======== Data ========

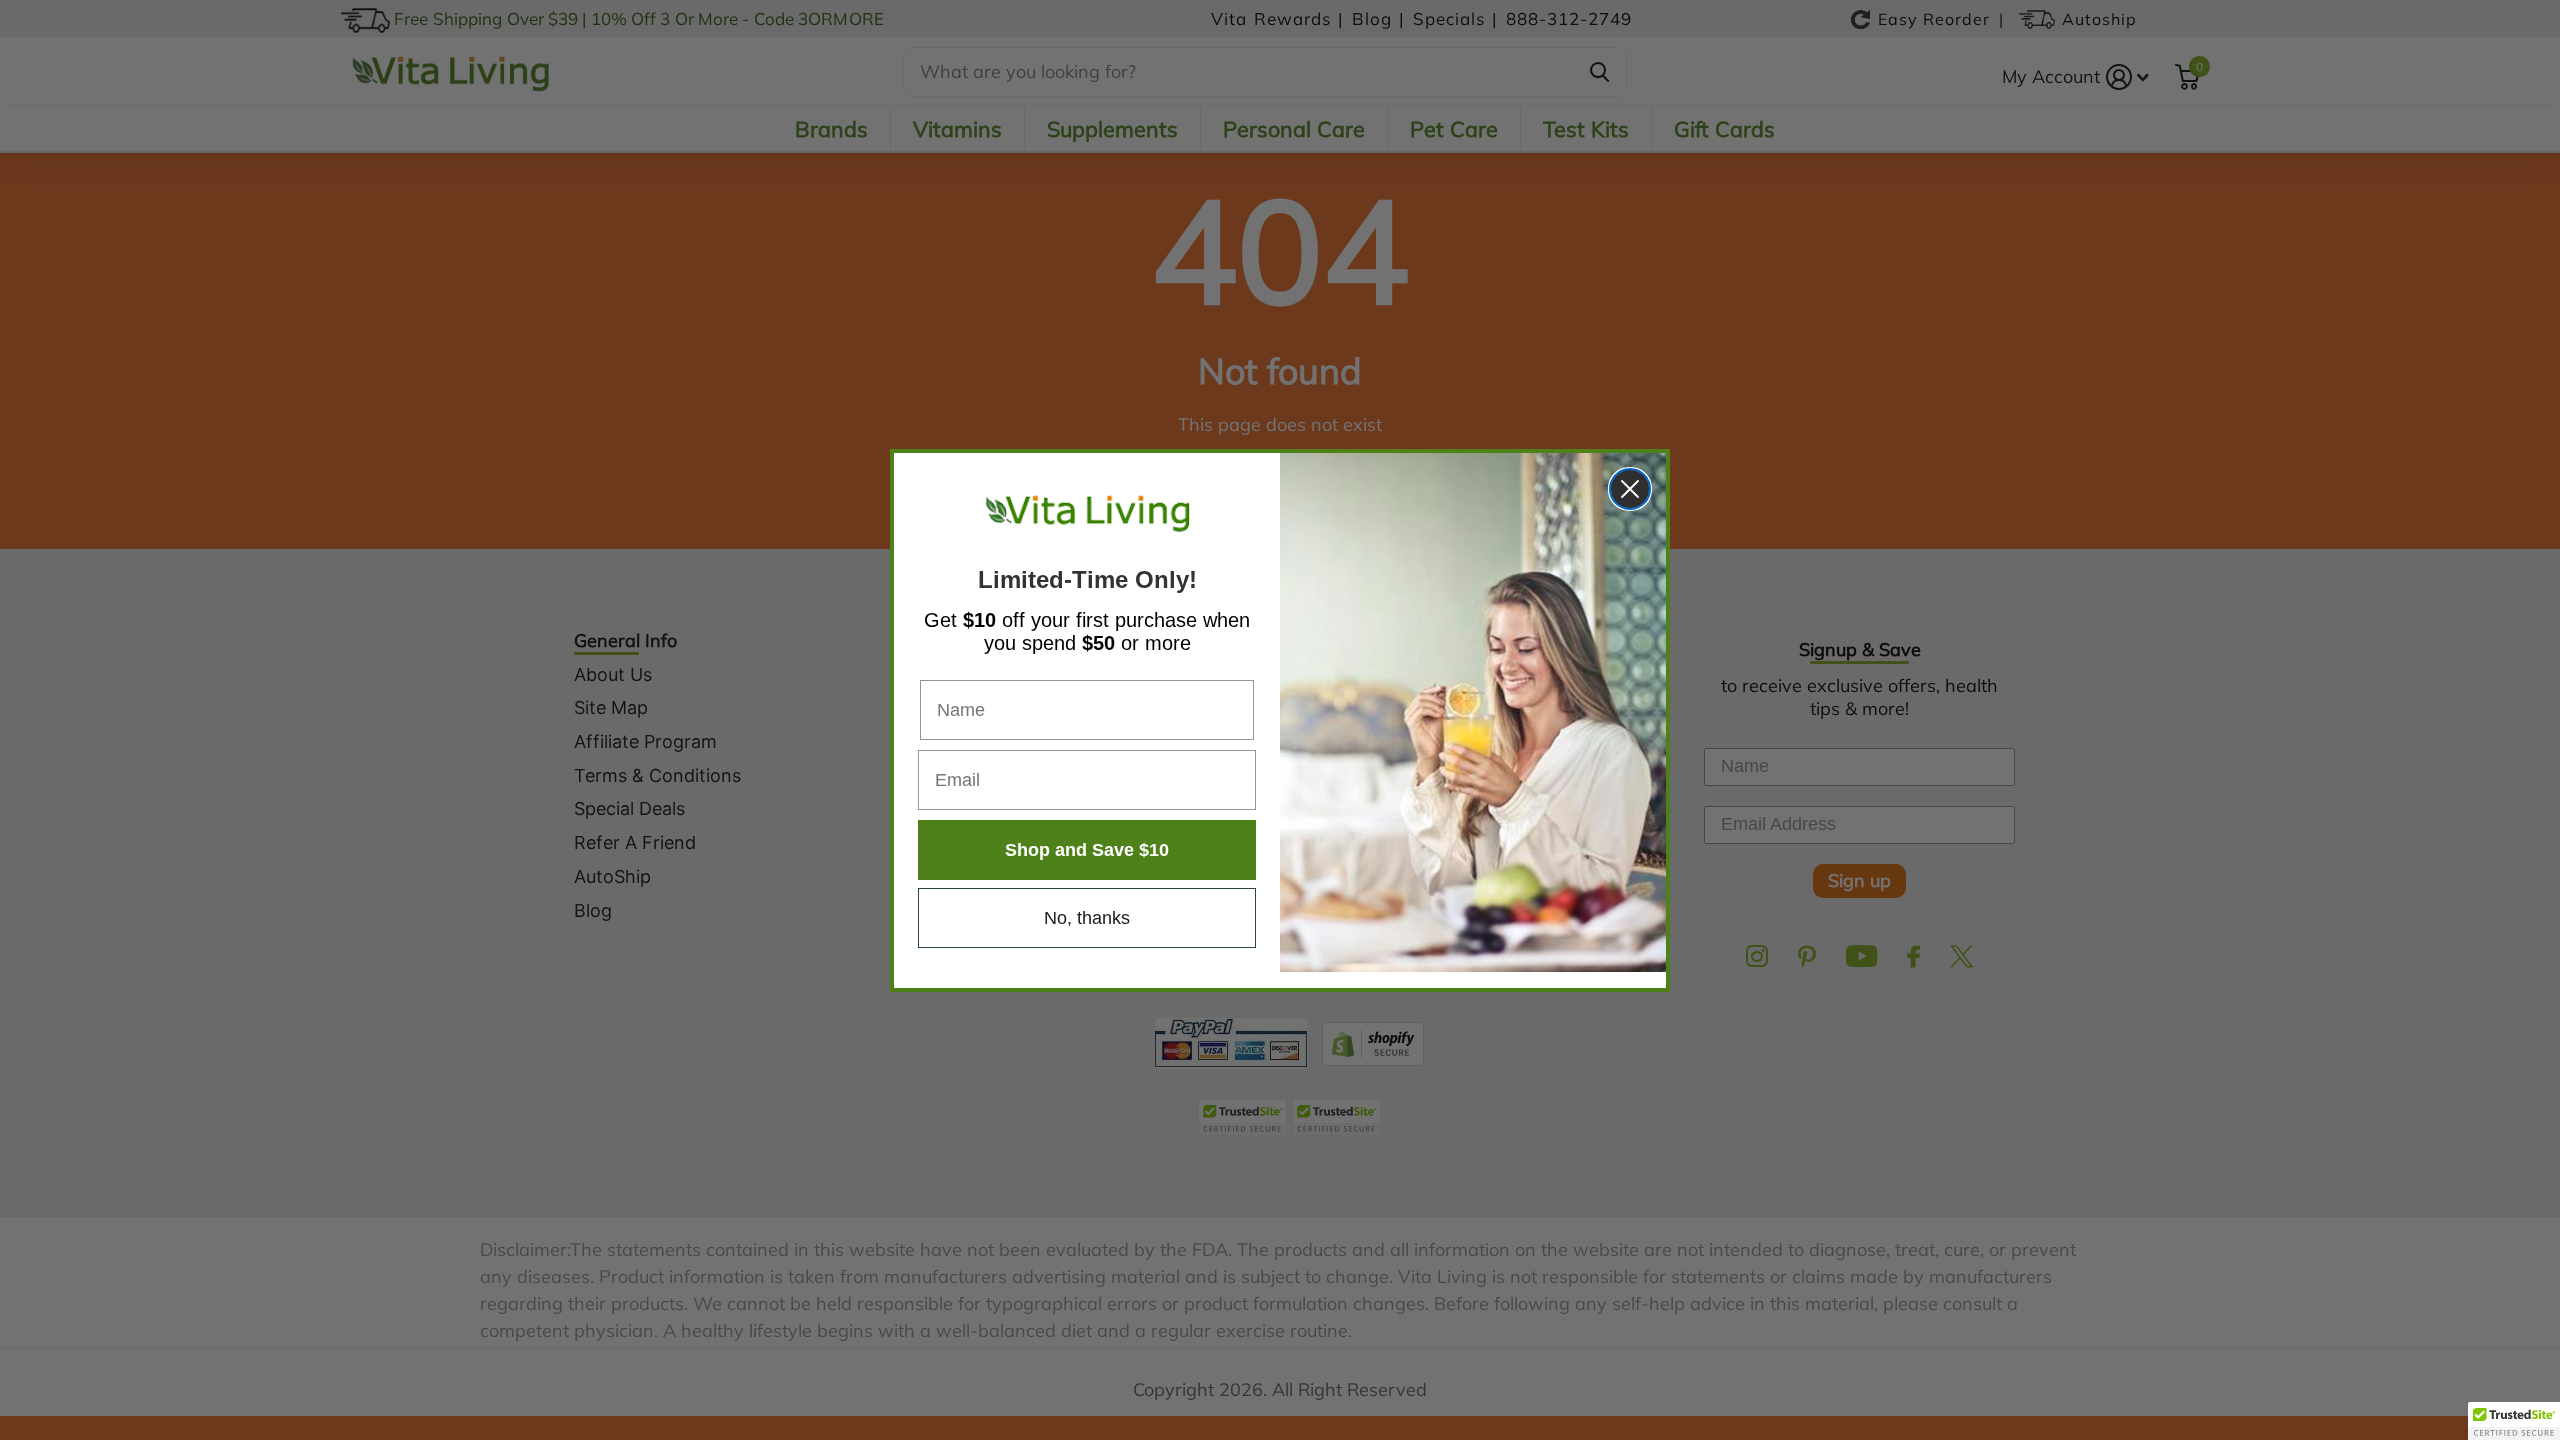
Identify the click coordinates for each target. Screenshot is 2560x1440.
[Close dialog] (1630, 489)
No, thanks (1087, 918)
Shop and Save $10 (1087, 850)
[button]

========

What is being asked: Exactly as written, restate all of the data, leaving out the images.

Answer for the task:
Identify the click coordinates for each target. Screenshot is 2560x1440.
[Close dialog] (1630, 489)
No, thanks (1087, 918)
Shop and Save $10 (1087, 850)
[button]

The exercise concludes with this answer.